Dès lors, il lui incombe d’établir, outre que le dommage est imputable au produit incriminé, que celui-ci est défectueux. Cette preuve peut être rapportée par des présomptions pourvu qu’elles soient graves, précises et concordantes. 

Il appartient aux juges du fond, ayant, au vu des éléments de preuve apportés par la victime d’un dommage, estimé qu’il existait de telles présomptions que le dommage soit imputable au produit de santé administré à celle-ci, d’apprécier si ces mêmes éléments de preuve permettent de considérer le produit comme défectueux.

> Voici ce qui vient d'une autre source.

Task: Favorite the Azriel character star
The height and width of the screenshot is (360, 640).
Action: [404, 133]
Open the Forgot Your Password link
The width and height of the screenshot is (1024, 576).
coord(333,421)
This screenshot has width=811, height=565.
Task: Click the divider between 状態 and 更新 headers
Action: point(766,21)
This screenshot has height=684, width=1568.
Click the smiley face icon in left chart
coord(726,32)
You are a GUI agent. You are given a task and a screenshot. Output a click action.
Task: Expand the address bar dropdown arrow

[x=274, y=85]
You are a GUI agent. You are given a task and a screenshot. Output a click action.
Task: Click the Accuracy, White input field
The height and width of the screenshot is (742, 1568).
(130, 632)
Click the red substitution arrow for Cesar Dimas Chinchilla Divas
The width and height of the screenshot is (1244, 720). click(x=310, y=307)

Examinant si tant la situation personnelle d’une personne vaccinée contre l’hépatite B, et qui a ensuite contracté la sclérose en plaques, que les circonstances particulières résultant notamment du nombre des injections pratiquées établissent l’existence de présomptions graves, précises et concordantes du caractère défectueux des vaccins commercialisés par un laboratoire et des doses injectées, une cour d’appel qui retient :

d’abord, qu’il résulte des différentes expertises exprimant un doute sur l’utilité de si nombreuses injections que cet élément, relatif à l’utilisation du produit, voire à sa posologie, ne constitue pas une présomption permettant d’établir le caractère défectueux des vaccins administrés, considère,

ensuite, que le délai écoulé entre la dernière vaccination et l’apparition des symptômes ne constitue pas non plus une présomption suffisante en raison de la difficulté à dater précisément les premiers troubles de la victime, de la multiplicité des injections pratiquées et des éléments de nature scientifique remettant en cause la durée du délai jusqu’à présent admise pour caractériser l’existence d’un défaut,

constate, en outre, que les doutes sérieux exprimés par certains experts sur l’existence d’un lien entre le vaccin et la maladie ne peuvent constituer une présomption, dès lors que le défaut d’un vaccin ne peut se déduire de l’absence de certitude scientifique de l’innocuité du produit, relève, de plus, que le fait que la victime ait été en bonne santé avant la vaccination, comme 92 à 95 % des malades atteints de scléroses en plaques, et qu’elle soit issue d’une population faiblement affectée par la maladie sont insuffisants, à eux seuls, à établir le défaut du produit, ajoute, enfin, qu’en ce qui concerne la présentation du produit, le risque de contracter la sclérose en plaques, qui n’était pas mentionné lorsque les vaccins ont été administrés à la victime, entre 1986 et 1993, n’est apparu dans le dictionnaire médical Vidalet les notices des vaccins qu’en 1994, année au cours de laquelle a été menée une enquête nationale de pharmacovigilance, de sorte qu’il ne peut être reproché au laboratoire un défaut d’information à cet égard, en déduisant de ces constatations et appréciations souveraines qu’il n’est pas établi que les vaccins administrés à la victime étaient affectés d’un défaut, justifie légalement sa décision.